═════ Records to process

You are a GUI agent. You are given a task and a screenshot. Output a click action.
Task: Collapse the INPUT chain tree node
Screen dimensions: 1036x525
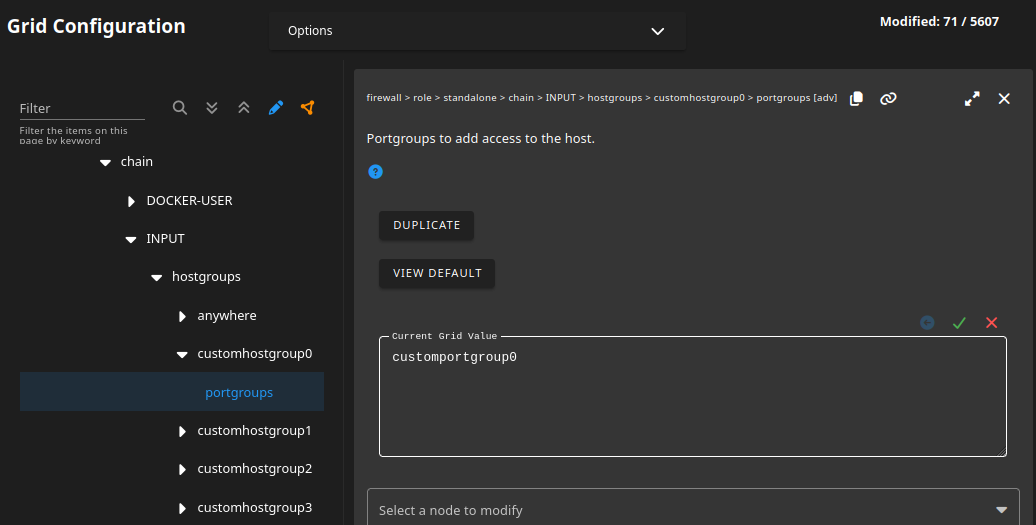point(131,239)
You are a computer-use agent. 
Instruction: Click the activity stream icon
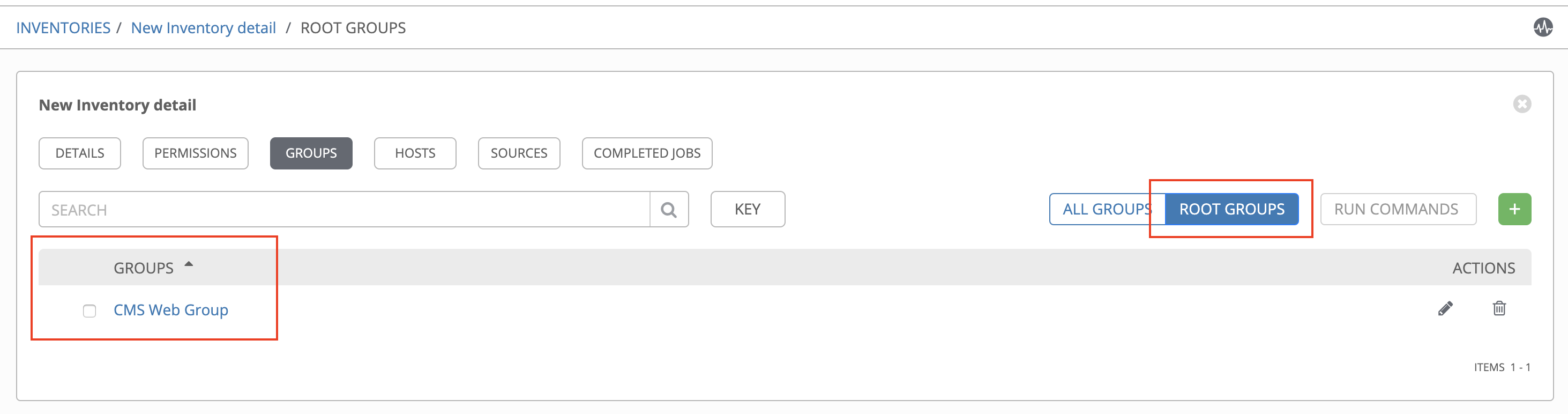click(x=1542, y=27)
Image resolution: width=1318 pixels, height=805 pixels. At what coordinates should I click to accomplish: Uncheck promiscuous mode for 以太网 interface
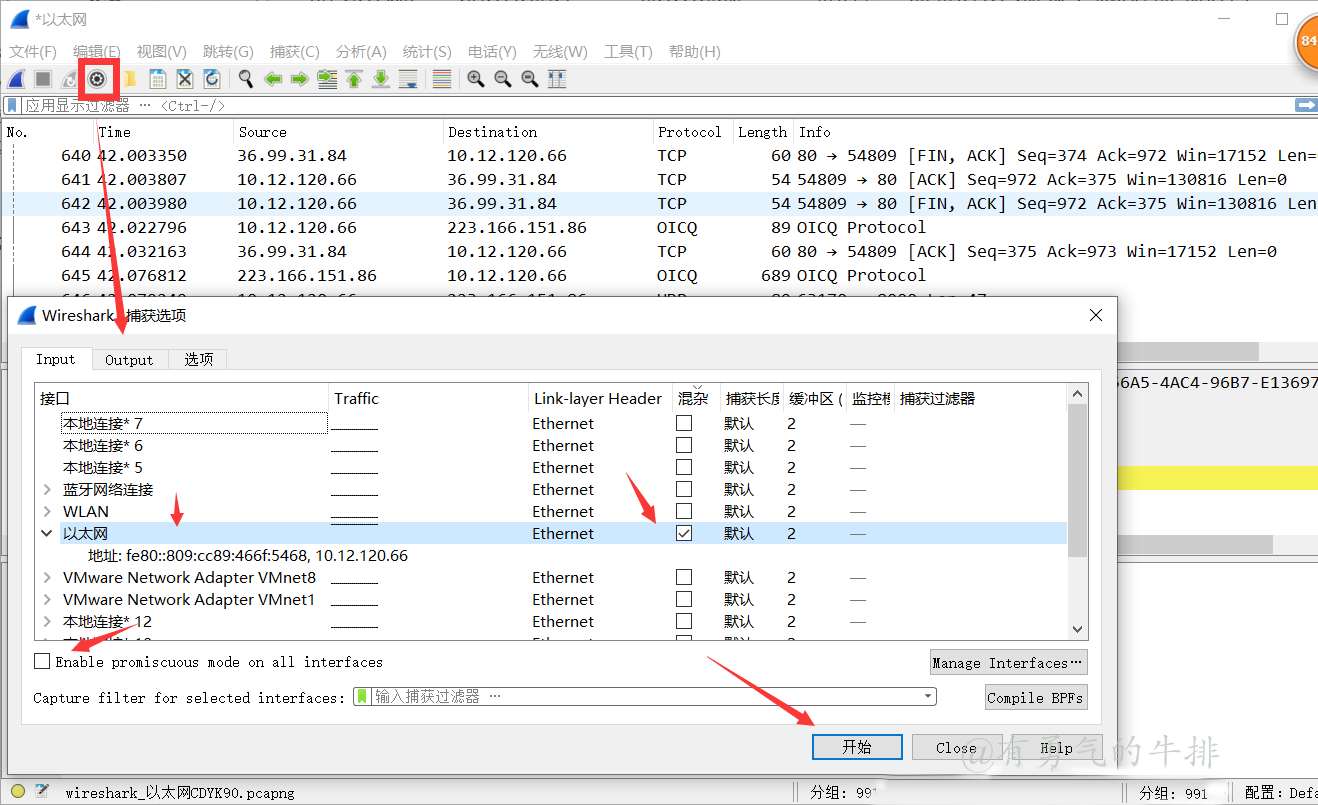tap(684, 534)
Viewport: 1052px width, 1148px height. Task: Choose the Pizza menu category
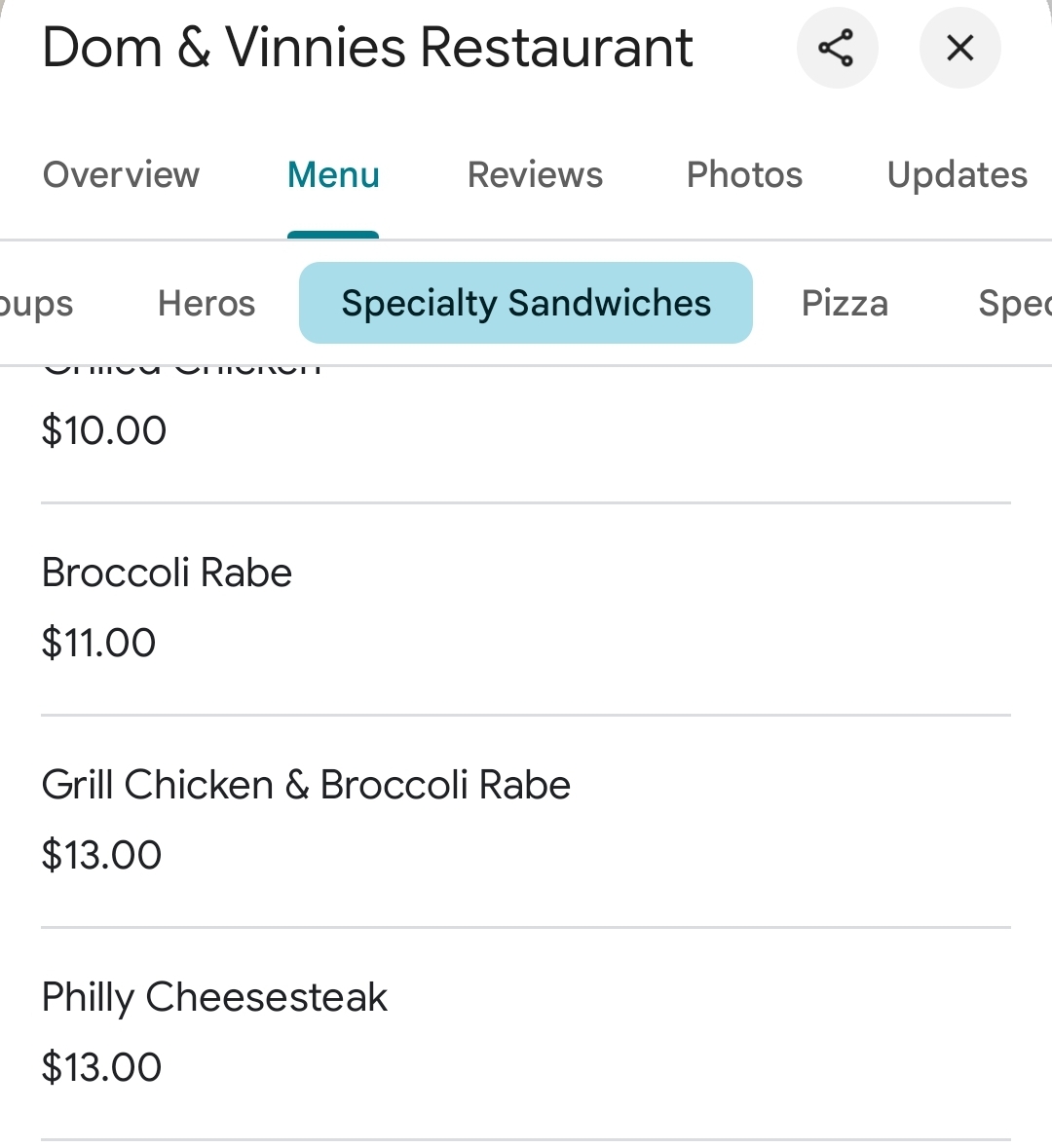(845, 304)
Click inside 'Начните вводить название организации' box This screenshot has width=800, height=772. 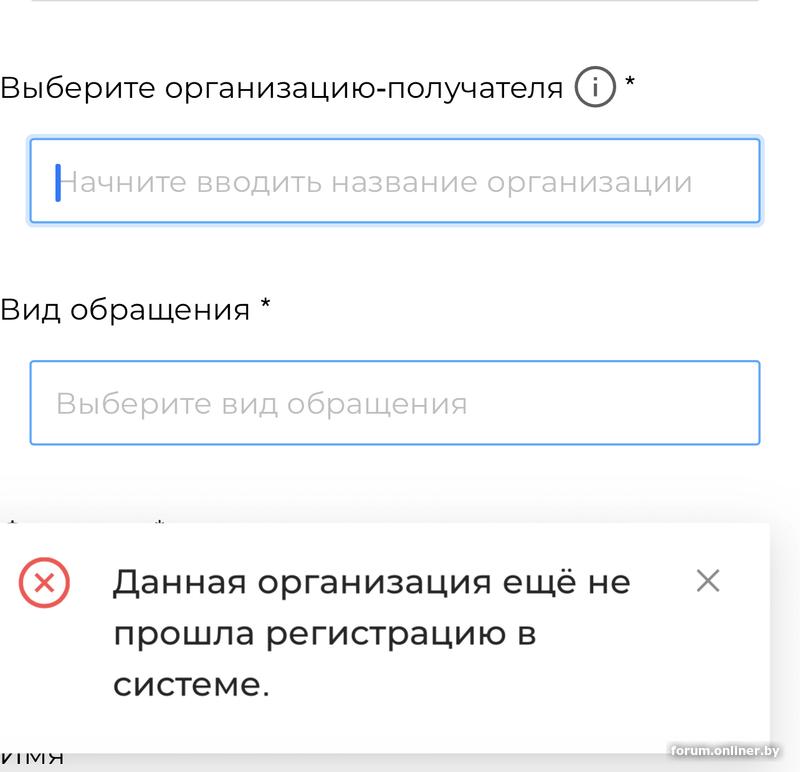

══════════

## Work required
Filter the lines above so that only those with the string "agent" remain, then copy them.

## Response
You are a GUI agent. You are given a task and a screenshot. Output a click action.
You are a computer-use agent. 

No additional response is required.